Wie brauchen Kinder in dieser Zeit besonders?
SS: Wichtig ist es, den Kindern Zeit zu lassen. In der ersten Klasse geht es erst einmal darum, anzukommen. Das dürfen Eltern ihr Kind auch spüren lassen, im Sinne von «Es ist nicht schlimm, wenn du etwas noch nicht kannst». Gleichzeitig dürfen sie aber auch seinen Glauben daran stärken, dass mit Übung alles immer besser gelingen wird und ihm dabei zeigen: Auf dem Weg dahin bin ich für dich da.
JK: Zeit lassen und Halt geben finde ich auch sehr wichtig. Ein Kind ohne Druck zum Dranbleiben zu ermuntern, erlebe ich aber oft als anspruchsvolle Gratwanderung. Kinder haben das Gefühl, sie müssten immer alles sofort können. Und gemeinerweise beobachten sie bei manchen anderen Kindern, dass ihnen tatsächlich alles auf Anhieb gelingt. Das ist aber beim Lernen nicht der Normalfall! Eltern dürfen das ihren Kindern bewusst machen, so fällt ihnen das Dranbleiben oft einfacher.

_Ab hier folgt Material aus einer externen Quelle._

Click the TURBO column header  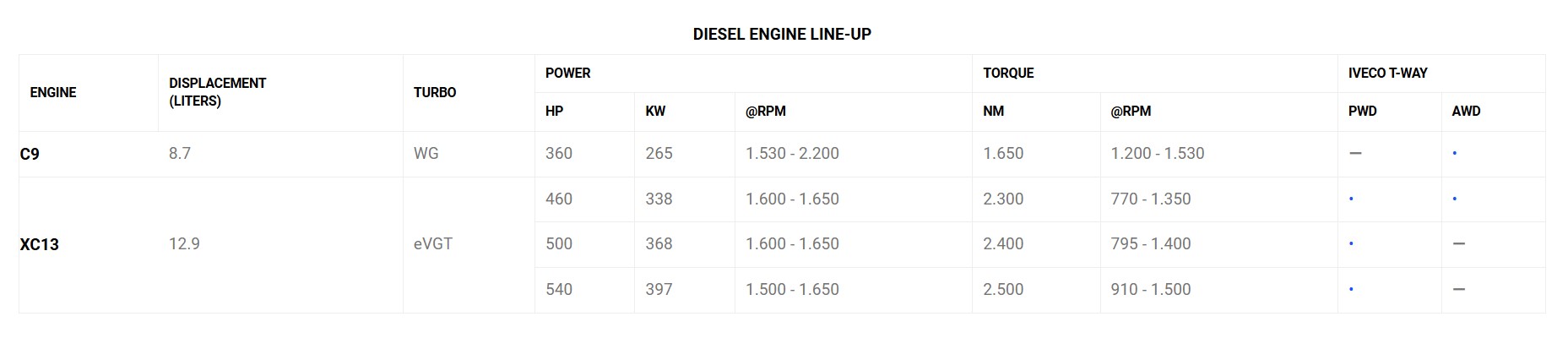point(435,93)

Was empfehlen Sie bei Schulstress oder Frust?
SS: Es kann gut sein, dass Kinder stärkere Emotionen zeigen als im Kindergarten und diese auch zuhause an den Eltern ablassen. Das ist Ausdruck ihrer Anstrengung und all dessen, was sie in der Schule leisten. Es ist wichtig, das als Eltern auszuhalten und sie dabei zu begleiten. Manchmal fallen Kinder in dieser Zeit auch zurück in frühere Verhaltensweisen, also dass sie beispielsweise wieder Babysprache benutzen. In der Regel dauert diese intensive Zeit aber nur bis zu den Herbstferien.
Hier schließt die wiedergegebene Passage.